Os arqueólogos descobriram as maiores termas romanas dos Países Baixos em Nijmegen, no leste do país, um luxuoso complexo construído com mármore e placas de calcário preto e branco, anunciou a câmara municipal local.
A dimensão do complexo, os materiais de construção utilizados e os artefactos encontrados atestam a prosperidade da cidade durante a era romana, quando era conhecida como Ulpia Noviomagus.
Durante as escavações, foram também descobertos quarteirões de casas interligados por ruas, luxuosas residências e uma torre, revelou a autarquia de Nijmegen em comunicado.
Foram também encontrados grampos de osso, joias, moedas e um busto de bronze de Baco, o deus romano do vinho. “Estes milhares de objetos testemunham o luxo de que gozam os habitantes desta parte da cidade há cerca de 1.800 a 1.900 anos“, frisou a câmara municipal.
“As escavações revelam também a utilização de materiais preciosos, conferindo às termas de Nijmegen um aspeto luxuoso”, acrescentou.
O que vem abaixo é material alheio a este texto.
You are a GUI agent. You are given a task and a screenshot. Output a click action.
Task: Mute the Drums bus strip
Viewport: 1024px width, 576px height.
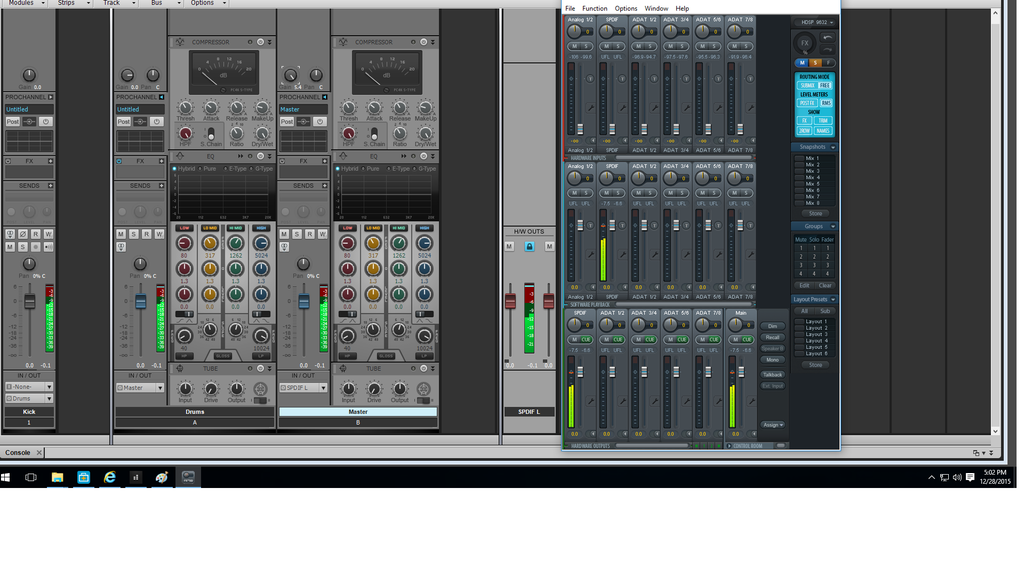click(120, 234)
As paredes interiores eram revestidas a mármore e os pavimentos, a lajes de calcário preto e branco.
A cidade romana de Ulpia Noviomagus, atual Nijmegen, foi um dos mais importantes povoados do que é hoje os Países Baixos.
“Acredita-se que o assentamento romano (…) recebeu o estatuto de cidade do imperador Marco Úlpio Trajano por volta do ano 100 d.C.”, referiu o comunicado. As termas foram construídas logo de seguida, segundo os historiadores.